China's Energy Security Concern
As the largest oil and gas importer in the world, China appears
ready to rejuvenate its E&P sector. Domestic oil production has
been declining since 2016, caused by a highly mature resource base.
The widespread use of enhanced oil recovery-related solutions for
major producing fields was very expensive, making domestic
resources less competitive. Although China has huge unconventional
gas resources, the ability to translate them into real production
volumes has been difficult, and it has not been possible to meet
the government's nconventional gas targets. Complex subsurface
conditions and above-ground risks contributed to the challenge.
China's dependency on imported oil reached a level of 70% in
2018. This increased dependency on imported oil and gas made energy
security a top priority for the Chinese government. The China-US
trade dispute has only accentuated China's energy security concern.
The US shale revolution has made US a net exporter, and it will
become the biggest contributor to crude production growth in the
coming years. This combination of factors is further driving China
to accelerate its energy security strategy and execution.
Yet energy security is not a new concern for China. Security
drove Chinese NOCs to expand their international portfolios
aggressively from 2009 to 2013, when the oil price was above $100
per barrel. During those years, China's economy was rapidly
expanding, driving increasing oil demand. With oil prices
forecasted to continue increasing - given the rising global demand
from developing countries like China and India - aggressive
international merger and acquisition activity (M&A) was
considered the most viable strategy for Chinese NOCs. However, the
oil price crash in 2014 put a brake on that approach. Assets
acquired at high cost became burdens to the NOCs, and further
expansion was no longer a viable route.
After some portfolio reassessment and consolidation, it was
expected that international M&A activity would rebound as
prices recovered. Instead, NOCs renewed their focus on domestic
assets as a source of production growth (see Figure 1).
NOCs in Action
Echoing the government's call for domestic oil and gas
production increases, the major NOCs committed to China's
Seven-Year Action Plans. The plans, which focus on domestic
upstream production from 2019 to 2025, are orchestrated by the
National Energy Administration.
China National Petroleum Corporation (CNPC) and China National
Offshore Oil Corporation (CNOOC) disclosed key targets of their
Seven-Year Action plans. CNPC focuses on production growth and
reserve addition in its four core regions: Xinjiang, Songliao,
Changqing, and the Southeast regions. CNOOC set the target of "two
twenty millions:" 20 million cubic meters of gas in the western
South China Sea and 20 million metric tons of oil in the eastern
South China Sea (see Figure 2).
The emphasis on exploration, especially in frontier areas,
reflects the challenges of production growth with maturing
producing portfolios. Both CNPC and CNOOC plan to increase
exploration spending. CNPC will spend 5 billion yuan (US$640
million) per year on frontier exploration, five times the current
spending level. By 2025, CNOOC aims to double exploration
activities and proven reserves compared with its 2017 level.

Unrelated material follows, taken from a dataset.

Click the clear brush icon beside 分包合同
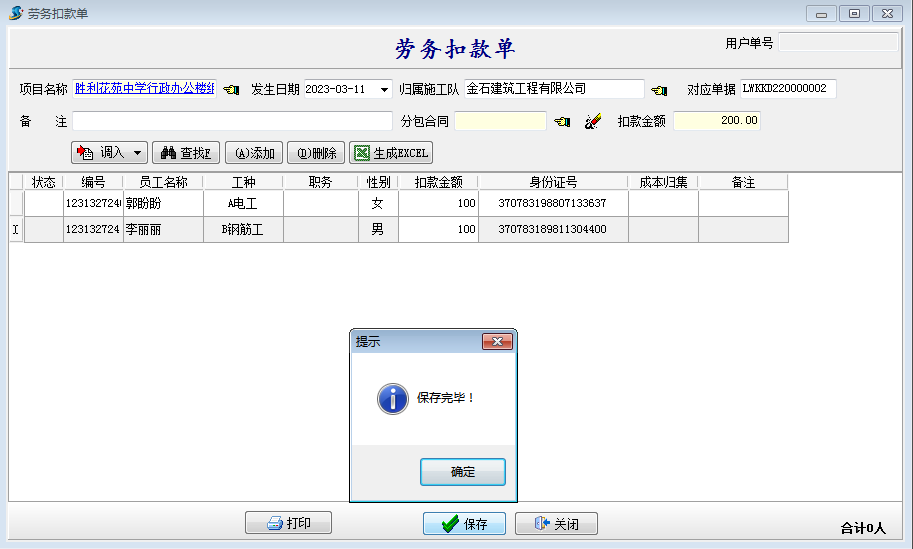The width and height of the screenshot is (913, 549). pyautogui.click(x=593, y=122)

Unsurprisingly, shale and tight gas remain a key focus for the
NOCs. CNPC aims to produce 24 billion cubic meters (bcm) of shale
gas (from 4.2 bcm in 2018) and 35 bcm of tight gas in 2025. The
organization will spend 54 billion yuan (US$7.8 billion) on shale
gas in the Sichuan basin in the next seven years. CNPC also
revealed its four-step strategy for shale gas in Sichuan earlier
this year, aiming to produce 42 bcm in 2035.

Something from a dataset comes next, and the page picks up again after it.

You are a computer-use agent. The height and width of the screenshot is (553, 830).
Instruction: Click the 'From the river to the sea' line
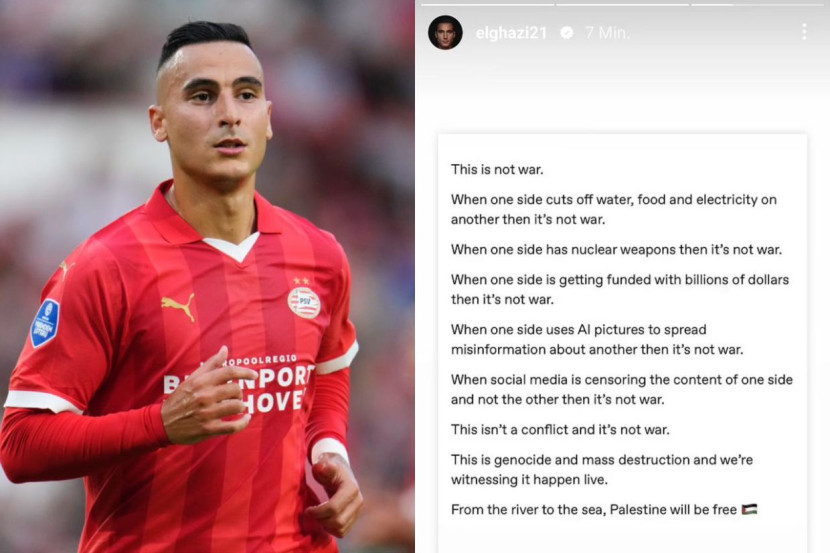click(604, 510)
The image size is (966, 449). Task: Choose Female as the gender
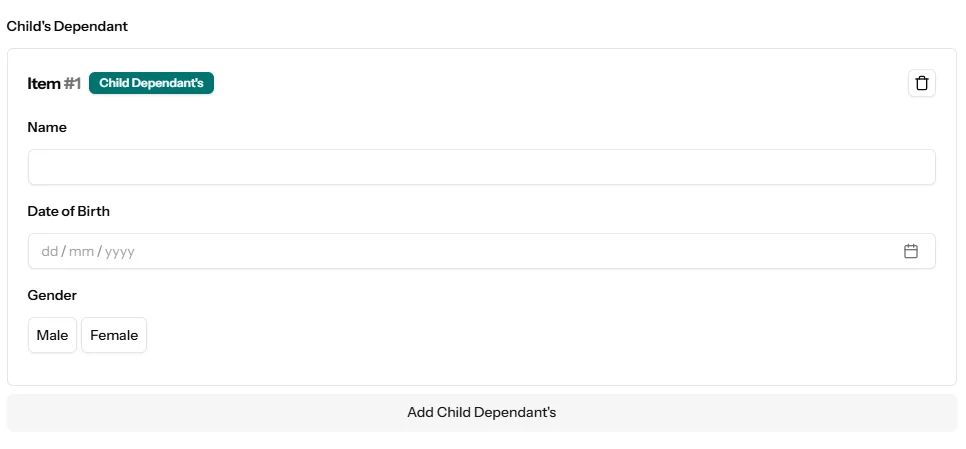(x=114, y=336)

The improved economics of shale gas - coupled with a more
investor-friendly regulatory environment and clear commitments from
the NOCs - provides a basis for achieving these targets. However,
challenges around oilfield service capacity, as well as the
anti-hydraulic fracturing sentiment in the earthquake-prone Sichuan
region, add complexity.
Policy Reforms to Attract Foreign Investors
Over the years, the Chinese government has been exploring
reforms and incentive programs to vitalize the industry. The
reforms focused on four areas:
Optimizing subsidy and tax-reduction programs for
unconventionals
Piloting new acreage awards and exit mechanisms to diversify
participants
Improving administration and simplifying approval
requirements
Improving wellhead price and pipeline access with citygate gas
price and pipeline reforms
Subsidies were the primary tools used to incentivize
unconventionals when activity started. Even in May 2019, a new
unconventional gas subsidy program includes tight gas for the first
time. It offers extra weighting for coal bed methane and production
growth in heating season.
Since 2017, policy focus gradually shifted from subsidies to
structural reform. A May 2017 government document, "Several
Opinions on Deepening Oil and Gas Reform," set the blueprint for
reform. It aimed to create a new E&P competitive landscape in
China, which is dominated by the NOCs, has diversified
participants, and includes new acreage-awarding and exit
mechanisms. Reform plans have been significantly accelerated since
the China-US trade dispute escalated in 2018.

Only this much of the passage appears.